* [YOUR GOAL]:
All that is needed is a count of the lines in this data that contain the word "label".

* [AVAILABLE DATA]:
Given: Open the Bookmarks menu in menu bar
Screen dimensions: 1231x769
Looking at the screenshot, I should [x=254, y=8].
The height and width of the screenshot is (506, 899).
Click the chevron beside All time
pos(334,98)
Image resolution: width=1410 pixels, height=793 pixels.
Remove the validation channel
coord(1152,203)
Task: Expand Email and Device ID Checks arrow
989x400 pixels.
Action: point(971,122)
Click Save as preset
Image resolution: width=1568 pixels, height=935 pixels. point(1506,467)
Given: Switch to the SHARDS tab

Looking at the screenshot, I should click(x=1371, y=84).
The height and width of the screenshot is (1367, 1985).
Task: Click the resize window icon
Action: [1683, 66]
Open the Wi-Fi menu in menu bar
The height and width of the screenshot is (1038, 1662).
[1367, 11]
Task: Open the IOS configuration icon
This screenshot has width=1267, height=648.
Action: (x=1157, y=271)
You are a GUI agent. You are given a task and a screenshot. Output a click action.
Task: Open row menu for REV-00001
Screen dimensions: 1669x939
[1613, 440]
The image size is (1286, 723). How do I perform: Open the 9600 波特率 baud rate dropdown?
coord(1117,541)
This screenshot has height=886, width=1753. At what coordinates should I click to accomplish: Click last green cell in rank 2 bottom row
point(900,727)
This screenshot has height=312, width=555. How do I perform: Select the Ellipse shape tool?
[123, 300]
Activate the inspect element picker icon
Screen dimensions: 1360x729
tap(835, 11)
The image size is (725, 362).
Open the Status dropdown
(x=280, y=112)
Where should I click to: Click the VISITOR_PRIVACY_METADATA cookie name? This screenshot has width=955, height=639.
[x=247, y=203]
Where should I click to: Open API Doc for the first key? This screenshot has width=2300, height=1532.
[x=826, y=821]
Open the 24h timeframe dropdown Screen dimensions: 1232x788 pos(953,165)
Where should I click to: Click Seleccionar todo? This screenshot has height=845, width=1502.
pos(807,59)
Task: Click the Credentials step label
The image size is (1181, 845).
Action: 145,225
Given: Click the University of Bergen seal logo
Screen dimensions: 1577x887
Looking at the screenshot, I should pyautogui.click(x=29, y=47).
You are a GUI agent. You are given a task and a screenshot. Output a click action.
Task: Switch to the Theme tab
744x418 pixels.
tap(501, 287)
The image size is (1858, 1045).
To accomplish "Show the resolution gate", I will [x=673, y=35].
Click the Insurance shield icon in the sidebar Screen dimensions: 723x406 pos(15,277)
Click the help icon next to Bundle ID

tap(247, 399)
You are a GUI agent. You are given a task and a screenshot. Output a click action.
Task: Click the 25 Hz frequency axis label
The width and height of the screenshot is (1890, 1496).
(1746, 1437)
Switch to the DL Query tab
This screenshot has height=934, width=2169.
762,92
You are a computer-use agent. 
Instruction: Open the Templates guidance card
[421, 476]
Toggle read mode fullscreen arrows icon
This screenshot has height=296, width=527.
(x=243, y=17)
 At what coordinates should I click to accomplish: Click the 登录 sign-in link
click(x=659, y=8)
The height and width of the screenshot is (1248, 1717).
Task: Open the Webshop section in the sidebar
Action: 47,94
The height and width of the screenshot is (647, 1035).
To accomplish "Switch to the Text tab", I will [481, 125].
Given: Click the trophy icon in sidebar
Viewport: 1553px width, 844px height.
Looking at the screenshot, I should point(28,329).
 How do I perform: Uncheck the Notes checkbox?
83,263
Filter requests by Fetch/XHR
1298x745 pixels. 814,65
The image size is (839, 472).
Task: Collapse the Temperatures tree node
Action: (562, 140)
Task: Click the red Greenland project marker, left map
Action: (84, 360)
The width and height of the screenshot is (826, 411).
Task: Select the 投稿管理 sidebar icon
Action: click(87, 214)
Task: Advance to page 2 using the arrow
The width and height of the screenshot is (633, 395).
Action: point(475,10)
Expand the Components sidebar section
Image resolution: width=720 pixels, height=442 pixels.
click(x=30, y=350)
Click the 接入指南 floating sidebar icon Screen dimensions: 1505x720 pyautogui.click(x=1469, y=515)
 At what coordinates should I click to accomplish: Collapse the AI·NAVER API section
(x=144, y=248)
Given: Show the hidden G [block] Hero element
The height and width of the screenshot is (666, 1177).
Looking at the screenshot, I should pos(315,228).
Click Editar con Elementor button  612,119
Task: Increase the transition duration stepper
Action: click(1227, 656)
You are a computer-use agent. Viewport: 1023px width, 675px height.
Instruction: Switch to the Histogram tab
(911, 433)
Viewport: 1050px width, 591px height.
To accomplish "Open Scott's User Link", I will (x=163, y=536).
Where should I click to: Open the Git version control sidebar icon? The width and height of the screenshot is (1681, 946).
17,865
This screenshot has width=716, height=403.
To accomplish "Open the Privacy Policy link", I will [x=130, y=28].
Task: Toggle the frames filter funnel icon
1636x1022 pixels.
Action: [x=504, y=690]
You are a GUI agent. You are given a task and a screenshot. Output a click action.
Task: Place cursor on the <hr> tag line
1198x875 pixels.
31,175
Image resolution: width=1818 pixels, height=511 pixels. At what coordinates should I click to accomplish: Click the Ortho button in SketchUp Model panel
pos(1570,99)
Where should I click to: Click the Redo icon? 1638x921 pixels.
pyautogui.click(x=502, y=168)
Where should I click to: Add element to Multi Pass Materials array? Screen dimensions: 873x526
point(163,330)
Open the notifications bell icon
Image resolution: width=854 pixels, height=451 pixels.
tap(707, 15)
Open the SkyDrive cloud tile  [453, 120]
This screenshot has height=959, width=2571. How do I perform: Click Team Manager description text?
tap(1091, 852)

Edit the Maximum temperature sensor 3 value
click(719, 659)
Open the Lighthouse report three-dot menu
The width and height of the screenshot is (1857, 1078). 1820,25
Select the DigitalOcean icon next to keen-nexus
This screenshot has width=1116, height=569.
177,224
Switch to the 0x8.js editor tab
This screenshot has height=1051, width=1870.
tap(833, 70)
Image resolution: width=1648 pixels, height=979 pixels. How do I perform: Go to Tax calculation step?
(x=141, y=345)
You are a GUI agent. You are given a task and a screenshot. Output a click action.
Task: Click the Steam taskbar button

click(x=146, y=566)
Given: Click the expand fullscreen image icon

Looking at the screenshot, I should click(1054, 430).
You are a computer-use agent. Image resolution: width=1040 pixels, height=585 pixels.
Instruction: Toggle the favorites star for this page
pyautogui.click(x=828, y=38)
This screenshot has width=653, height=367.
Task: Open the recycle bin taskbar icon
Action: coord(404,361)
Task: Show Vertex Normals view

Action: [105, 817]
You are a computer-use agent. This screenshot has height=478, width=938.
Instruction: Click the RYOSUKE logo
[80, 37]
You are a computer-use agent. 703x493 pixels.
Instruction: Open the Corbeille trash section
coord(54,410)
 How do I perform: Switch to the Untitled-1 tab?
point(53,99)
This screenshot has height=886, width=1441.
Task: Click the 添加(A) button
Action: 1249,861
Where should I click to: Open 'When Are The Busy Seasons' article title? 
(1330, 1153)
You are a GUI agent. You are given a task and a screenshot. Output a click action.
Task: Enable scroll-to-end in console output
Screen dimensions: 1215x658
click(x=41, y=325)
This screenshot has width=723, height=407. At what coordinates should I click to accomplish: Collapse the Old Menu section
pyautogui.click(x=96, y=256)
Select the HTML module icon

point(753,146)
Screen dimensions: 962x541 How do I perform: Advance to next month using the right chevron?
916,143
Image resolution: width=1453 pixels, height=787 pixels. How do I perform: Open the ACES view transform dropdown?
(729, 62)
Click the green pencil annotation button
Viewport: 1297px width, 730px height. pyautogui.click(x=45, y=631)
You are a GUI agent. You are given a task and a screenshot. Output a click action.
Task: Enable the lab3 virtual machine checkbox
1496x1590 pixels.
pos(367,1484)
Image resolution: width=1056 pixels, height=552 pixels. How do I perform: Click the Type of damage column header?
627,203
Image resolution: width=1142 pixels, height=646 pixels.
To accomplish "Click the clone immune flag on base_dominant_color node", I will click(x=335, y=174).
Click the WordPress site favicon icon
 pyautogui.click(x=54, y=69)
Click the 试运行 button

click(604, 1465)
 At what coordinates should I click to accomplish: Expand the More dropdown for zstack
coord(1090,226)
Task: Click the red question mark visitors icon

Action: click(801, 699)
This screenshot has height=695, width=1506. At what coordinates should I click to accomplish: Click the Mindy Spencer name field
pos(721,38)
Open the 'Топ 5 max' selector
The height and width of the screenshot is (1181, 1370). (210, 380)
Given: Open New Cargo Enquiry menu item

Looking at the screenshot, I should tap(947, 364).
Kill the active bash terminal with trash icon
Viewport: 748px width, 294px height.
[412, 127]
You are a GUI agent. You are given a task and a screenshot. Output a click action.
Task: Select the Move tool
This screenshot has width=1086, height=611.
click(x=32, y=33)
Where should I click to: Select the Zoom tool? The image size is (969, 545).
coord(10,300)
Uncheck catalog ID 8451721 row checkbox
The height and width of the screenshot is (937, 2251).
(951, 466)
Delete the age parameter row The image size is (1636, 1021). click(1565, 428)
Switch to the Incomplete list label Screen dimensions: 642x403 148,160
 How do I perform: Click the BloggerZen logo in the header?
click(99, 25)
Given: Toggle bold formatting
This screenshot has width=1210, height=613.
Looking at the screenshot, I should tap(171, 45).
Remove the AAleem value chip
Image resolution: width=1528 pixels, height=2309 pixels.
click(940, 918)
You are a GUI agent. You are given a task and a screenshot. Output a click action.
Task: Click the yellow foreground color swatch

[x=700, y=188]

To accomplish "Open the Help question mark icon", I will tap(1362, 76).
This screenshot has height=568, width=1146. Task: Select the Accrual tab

* [YOUR RESPONSE]:
3